_Tasks:_
a. Decide whether each statement below agrees with the hospice statement on assisted dying. Answer yes or no for each and quote the words from the hospice statement that settle it.
(i) Jersey's States Assembly was the first parliament in the British Isles to decide in principle that assisted dying should be allowed.
(ii) Under the in-principle agreement, a person had to be a Jersey resident to be assisted to die.
(iii) Jersey Hospice Care has stayed out of the public consultation process.
b. Use the hospice statement on assisted dying to answer these questions:
(i) In what month and year did the States Assembly reach its in-principle decision?
(ii) By what two means did the Assembly agree that a person could be assisted to die?
(iii) In which settings does Jersey Hospice Care say it supports professionals providing palliative care?
c. Continue the hospice statement on assisted dying from where it stops.

_Passage provided:_
· · · · ·

Jersey Hospice Care Statement on Assisted Dying
Tuesday 18 Apr 2023
Updated 18 April 2023
In November 2021, Jersey’s States Assembly became the first parliament in the British Isles to decide ‘in principle’ that assisted dying should be allowed and make arrangements for the provision of an assisted dying service. They agreed 'in principle' that a person could be assisted to die either by taking medication or being given medication, subject to being a Jersey resident, safeguards being in place, and other specific conditions. The States Assembly are due to consider more detailed proposals on assisted dying in November 2022. Further information on the States Assembly decision is available on the Government of Jersey website.
Jersey Hospice Care acknowledges the assisted dying debate taking place in Jersey and we are in regular contact with the Government of Jersey and fully engaged with the public consultation process that is taking place. We welcome an open and honest debate on all aspects of care offered to those with a chronic and long-term illness, in particular those approaching the end of life. We believe it is important to talk about access to good and well-resourced palliative care.
We actively support dedicated professionals providing palliative care in care homes, the hospital and in the community. We support and encourage investment in education and care through the whole healthcare system that alleviates suffering, promotes listening and communication, through skilled, evidence-based interventions, meeting the personal, physical, emotional, and spiritual needs of the person.

· · · · ·

_Data for analysis:_
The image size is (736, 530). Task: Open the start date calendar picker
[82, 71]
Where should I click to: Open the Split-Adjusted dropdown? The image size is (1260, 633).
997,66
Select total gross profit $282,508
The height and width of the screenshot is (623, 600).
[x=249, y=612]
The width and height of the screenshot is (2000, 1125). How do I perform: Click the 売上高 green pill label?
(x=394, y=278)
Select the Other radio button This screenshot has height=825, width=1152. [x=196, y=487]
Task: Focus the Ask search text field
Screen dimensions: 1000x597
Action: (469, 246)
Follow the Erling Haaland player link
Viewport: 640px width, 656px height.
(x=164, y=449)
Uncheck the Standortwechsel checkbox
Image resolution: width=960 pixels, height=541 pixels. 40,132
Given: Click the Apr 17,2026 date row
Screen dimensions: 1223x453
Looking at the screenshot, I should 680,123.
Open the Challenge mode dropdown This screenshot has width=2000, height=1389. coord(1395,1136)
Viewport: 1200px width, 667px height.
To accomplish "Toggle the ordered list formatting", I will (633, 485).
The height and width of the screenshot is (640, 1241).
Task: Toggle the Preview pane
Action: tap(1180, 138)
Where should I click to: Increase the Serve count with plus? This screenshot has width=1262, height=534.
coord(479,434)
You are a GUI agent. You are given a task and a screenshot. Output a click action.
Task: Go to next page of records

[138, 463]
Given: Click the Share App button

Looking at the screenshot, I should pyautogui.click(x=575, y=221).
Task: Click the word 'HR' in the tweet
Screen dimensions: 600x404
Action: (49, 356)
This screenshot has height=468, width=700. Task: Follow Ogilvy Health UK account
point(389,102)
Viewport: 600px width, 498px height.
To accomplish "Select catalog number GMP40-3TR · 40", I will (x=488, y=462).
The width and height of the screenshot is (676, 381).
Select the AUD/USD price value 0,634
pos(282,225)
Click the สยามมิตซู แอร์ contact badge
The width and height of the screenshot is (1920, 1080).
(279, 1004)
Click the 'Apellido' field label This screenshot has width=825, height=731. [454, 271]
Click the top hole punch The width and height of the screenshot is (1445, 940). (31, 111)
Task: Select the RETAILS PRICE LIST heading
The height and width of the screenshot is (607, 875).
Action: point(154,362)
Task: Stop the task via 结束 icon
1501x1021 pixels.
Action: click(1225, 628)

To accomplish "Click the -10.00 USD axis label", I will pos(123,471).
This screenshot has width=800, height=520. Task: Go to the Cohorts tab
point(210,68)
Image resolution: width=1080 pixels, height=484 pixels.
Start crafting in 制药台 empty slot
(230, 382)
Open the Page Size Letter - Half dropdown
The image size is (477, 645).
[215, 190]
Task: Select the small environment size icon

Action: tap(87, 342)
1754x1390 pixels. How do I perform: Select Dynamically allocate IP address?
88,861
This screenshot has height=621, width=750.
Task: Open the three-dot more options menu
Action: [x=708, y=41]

· · · · ·

_Written responses:_
a.
(i) Yes: "became the first parliament in the British Isles to decide ‘in principle’ that assisted dying should be allowed"
(ii) Yes: "subject to being a Jersey resident"
(iii) No: "fully engaged with the public consultation process that is taking place"

b.
(i) November 2021
(ii) By taking medication or by being given medication
(iii) In care homes, the hospital and in the community

c.
The European Association of Palliative Care (EAPC) has declared that the provision of euthanasia and assisted dying shall not be included in the practice of palliative care, a position that has remained unchanged for 50 years. This is a position that we support and we believe that there is a very clear boundary between palliative and end of life care and assisted dying.
The focus of Jersey Hospice Care now and tomorrow shall always be about the living and living well and when the time comes to die naturally, all patients and those important to them should be made aware of the options for palliative care and should be offered an assessment of their individual needs to make sure that appropriate palliative care is being provided.
If there was to be a change in the law relating to assisted dying in Jersey, we believe that very careful consideration would need to be given to the effect it would have on anyone with a life limiting condition, their care and the treatment choices offered to them, at a time when they are at their most vulnerable, and on those important to them.